The author of a FIDL based protocol creates one or more *.fidl files to describe their data structures, protocols, and methods.

FIDL files are grouped into one or more FIDL libraries by the author. Each library represents a group of logically related functionality with a unique library name. FIDL files within the same library implicitly have access to all other declarations within the same library. The order of declarations within the FIDL files that make up a library is not significant.

FIDL files of one library can access declarations within another FIDL library by importing the other FIDL module. Importing other FIDL libraries makes their symbols available for use thereby enabling the construction of protocols derived from them. Imported symbols must be qualified by the library name or by an alias to prevent namespace collisions.

Publishing FIDL

The publisher of a FIDL based protocol is responsible for making FIDL libraries available to consumers. For example, the author may disseminate FIDL libraries in a public source repository or distribute them as part of an SDK.

Consumers need only point the FIDL compiler at the directory which contains the FIDL files for a library (and its dependencies) to generate code for that library. The precise details for how this is done will generally be addressed by the consumer's build system.

Consuming FIDL

The consumer of a FIDL based protocol uses the FIDL compiler to generate code suitable for use with their language runtime specific bindings.
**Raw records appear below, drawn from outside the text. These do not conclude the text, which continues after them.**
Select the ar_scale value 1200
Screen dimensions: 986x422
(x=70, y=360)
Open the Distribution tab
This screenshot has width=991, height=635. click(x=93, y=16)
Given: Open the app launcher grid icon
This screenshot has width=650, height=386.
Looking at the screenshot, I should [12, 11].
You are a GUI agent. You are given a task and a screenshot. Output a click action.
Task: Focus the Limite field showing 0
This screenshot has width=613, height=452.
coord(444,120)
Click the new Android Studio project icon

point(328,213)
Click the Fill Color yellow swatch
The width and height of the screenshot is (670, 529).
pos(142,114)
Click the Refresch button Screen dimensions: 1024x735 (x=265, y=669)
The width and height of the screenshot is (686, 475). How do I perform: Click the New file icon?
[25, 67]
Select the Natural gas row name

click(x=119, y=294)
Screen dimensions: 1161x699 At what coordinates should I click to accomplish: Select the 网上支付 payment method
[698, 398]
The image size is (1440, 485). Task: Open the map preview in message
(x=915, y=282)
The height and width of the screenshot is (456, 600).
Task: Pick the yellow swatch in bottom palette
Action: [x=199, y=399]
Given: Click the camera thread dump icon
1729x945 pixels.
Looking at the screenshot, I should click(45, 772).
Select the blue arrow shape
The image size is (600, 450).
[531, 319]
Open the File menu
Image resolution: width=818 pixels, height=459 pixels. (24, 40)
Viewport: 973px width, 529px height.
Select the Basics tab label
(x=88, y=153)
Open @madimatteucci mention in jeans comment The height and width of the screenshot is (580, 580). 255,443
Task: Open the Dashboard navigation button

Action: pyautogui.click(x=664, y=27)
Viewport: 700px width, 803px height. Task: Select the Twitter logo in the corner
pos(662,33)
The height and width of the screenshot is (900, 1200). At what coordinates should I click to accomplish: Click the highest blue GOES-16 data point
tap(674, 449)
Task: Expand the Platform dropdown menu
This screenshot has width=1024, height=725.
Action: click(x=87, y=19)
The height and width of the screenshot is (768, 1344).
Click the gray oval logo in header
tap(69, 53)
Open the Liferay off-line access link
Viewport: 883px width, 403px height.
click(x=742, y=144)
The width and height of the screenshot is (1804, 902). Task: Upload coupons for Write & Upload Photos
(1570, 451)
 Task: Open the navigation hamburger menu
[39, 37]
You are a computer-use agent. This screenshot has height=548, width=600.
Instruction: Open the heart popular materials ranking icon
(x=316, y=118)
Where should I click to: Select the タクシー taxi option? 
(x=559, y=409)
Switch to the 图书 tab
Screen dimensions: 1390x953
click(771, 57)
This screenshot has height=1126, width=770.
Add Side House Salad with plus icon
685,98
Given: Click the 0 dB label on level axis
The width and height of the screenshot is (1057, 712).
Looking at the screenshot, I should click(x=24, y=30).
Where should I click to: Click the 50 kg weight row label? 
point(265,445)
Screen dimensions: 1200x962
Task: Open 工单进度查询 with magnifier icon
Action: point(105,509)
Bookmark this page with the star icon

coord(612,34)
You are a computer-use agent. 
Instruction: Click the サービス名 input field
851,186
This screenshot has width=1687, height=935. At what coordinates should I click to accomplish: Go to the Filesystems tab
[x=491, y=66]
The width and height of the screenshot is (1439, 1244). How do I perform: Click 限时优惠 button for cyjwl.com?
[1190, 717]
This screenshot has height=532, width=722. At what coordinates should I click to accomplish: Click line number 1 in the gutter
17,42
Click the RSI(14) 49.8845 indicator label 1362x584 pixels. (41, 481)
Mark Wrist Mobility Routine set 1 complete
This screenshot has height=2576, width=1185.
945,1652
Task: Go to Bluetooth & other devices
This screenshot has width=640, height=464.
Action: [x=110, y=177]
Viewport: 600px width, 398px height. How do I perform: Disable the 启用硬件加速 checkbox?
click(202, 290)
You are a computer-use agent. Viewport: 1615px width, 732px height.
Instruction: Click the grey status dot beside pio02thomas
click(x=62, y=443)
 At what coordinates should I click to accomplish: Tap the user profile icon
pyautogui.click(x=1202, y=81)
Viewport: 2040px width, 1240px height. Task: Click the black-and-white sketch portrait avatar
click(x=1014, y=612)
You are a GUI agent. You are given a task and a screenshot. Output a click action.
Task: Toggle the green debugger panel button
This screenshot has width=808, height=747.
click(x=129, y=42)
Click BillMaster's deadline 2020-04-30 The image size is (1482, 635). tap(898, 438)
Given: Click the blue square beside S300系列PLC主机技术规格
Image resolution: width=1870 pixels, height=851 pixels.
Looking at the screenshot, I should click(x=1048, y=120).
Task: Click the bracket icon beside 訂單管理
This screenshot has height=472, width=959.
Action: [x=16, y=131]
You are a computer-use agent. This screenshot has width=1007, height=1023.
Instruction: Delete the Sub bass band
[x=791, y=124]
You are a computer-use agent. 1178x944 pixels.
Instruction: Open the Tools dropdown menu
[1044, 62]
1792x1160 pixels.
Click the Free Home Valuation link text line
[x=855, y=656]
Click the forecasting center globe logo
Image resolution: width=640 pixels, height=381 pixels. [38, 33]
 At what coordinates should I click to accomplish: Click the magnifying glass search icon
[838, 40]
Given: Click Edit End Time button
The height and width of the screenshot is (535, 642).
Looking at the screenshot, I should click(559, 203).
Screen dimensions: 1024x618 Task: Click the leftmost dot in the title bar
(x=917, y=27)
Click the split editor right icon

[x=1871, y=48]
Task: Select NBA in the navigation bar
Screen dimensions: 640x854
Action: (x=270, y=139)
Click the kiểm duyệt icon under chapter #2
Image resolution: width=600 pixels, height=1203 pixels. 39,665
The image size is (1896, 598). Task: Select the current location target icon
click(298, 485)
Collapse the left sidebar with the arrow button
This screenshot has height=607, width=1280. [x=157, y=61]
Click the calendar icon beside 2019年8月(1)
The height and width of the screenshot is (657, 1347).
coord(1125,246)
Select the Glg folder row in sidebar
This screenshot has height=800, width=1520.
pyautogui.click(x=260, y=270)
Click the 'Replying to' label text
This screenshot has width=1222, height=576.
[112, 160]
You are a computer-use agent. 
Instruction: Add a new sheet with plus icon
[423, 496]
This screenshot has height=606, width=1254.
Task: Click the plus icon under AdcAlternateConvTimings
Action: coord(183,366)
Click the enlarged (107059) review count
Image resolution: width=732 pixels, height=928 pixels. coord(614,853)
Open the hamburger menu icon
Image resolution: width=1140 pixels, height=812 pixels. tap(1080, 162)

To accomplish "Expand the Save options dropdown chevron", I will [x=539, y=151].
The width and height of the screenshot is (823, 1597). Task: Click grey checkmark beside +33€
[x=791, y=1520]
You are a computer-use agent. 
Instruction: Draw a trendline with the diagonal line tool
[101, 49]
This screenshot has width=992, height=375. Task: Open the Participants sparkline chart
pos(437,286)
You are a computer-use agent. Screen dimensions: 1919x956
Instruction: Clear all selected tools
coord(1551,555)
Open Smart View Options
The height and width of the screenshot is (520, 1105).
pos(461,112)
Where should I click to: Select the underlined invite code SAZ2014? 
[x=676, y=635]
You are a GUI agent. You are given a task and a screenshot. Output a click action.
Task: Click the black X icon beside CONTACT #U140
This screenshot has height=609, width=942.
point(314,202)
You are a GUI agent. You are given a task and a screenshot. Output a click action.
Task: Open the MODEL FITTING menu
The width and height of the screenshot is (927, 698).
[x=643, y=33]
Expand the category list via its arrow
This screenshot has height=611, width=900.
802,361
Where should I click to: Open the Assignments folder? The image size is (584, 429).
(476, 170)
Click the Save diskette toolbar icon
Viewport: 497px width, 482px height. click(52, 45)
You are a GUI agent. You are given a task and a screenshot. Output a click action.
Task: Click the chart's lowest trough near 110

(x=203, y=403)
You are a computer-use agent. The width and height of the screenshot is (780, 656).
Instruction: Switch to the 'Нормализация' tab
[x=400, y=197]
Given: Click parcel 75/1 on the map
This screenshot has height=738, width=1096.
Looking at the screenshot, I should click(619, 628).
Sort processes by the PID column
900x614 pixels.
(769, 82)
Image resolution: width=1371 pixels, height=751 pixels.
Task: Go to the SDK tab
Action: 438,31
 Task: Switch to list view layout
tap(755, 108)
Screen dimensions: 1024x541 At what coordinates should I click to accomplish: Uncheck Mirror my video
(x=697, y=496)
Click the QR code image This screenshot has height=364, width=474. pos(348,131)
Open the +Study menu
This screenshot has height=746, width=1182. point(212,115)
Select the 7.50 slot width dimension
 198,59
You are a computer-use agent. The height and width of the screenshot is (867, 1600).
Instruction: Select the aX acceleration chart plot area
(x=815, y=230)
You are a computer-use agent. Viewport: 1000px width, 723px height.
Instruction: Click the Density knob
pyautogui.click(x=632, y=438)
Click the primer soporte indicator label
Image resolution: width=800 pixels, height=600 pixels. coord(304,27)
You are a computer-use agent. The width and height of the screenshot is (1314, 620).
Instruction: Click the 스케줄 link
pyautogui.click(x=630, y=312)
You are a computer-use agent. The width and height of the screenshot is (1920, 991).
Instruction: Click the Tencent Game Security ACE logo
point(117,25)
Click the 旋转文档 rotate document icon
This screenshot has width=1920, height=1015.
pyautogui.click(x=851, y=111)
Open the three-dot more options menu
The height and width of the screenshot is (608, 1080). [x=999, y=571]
For certain language runtimes, the consumer may have a choice of a few different flavors of generated code all of which are interoperable at the wire format level but perhaps not at the source level.

In the Fuchsia world build environment, generating code from FIDL libraries will be done automatically for all relevant languages by individual FIDL build targets for each library.

In the Fuchsia SDK environment, generating code from FIDL libraries will be done as part of compiling the applications which use them.